In late 2018, the Hindu nationalist government of the Indian state of Uttar Pradesh (UP) renamed Allahabad, the state’s judicial capital, Prayagraj. For over two decades the Bhartiya Janta Party (BJP) had promoted the moniker change as a return to the original, ancient name of the city. The alteration was not just an attempt to reclaim a lost heritage, however. It was part of a longer-term right-wing policy to expunge Muslims from the national landscape. This contributed to ongoing discussions around the country’s changing identity and the place of minorities in it, most notably Muslims. The act was seen as another step toward making India’s Muslim history and Indian Muslim identity a relic of the past. It was welcomed by many, and denounced by those who hold a vision of India at odds with the current nationalist dream.

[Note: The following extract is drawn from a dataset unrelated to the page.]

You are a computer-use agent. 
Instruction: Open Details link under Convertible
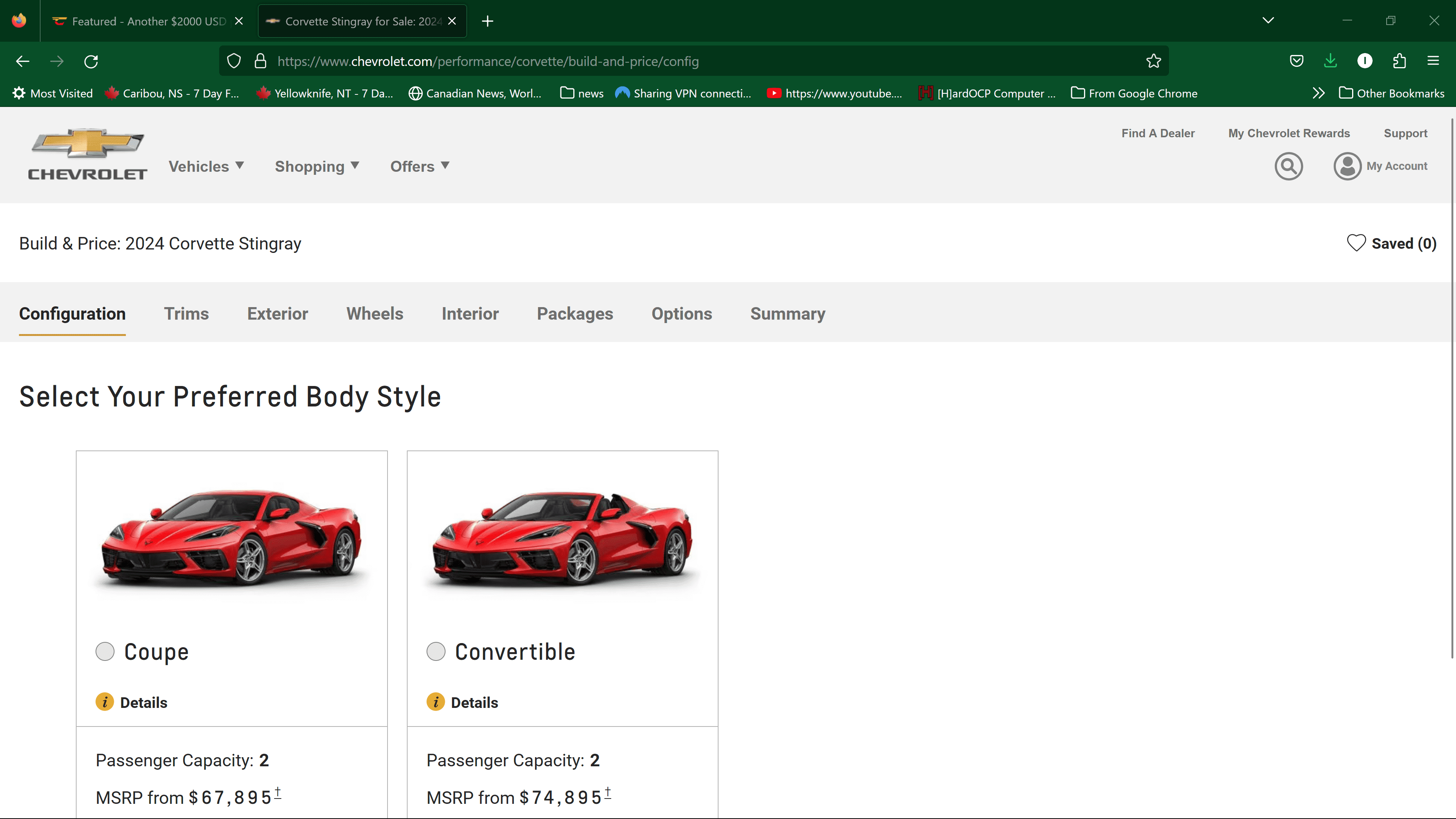pyautogui.click(x=474, y=703)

Hindu texts suggest that at their sangam, their confluence, the Ganges and Yamuna rivers are joined by a third mythical river Saraswati. The sangam is included among several sacred confluences cited in scriptures, along one of which an ancient city of Prayag is said to have been located. No archaeological evidence exists, however, of a permanent settlement here before the late 1500s when the Mughal emperor Akbar established a new urban centre as the district capital of Ilahabad. Meaning ‘the place where God lives’, the name was an acknowledgement of the sangam’s religious significance for local people.

For half a century, Allahabad emblematised what would be known as the ganga-jamuni tehzeeb of the gangetic plains: a syncretic culture springing from the convergence of Muslim and Hindu traditions, flowing together like the city’s two rivers. The city’s intellectual and cultural foment produced some of South Asia’s most famous figures such as the literary giant Akbar Ilahabadi, the country’s first Prime Minister Jawaharlal Nehru, and the 1970s’ Bollywood heartthrob Amitabh Bachchan. Allahabad is also where my paternal grandparents settled after my grandfather’s forty years of service for the UP central jail system.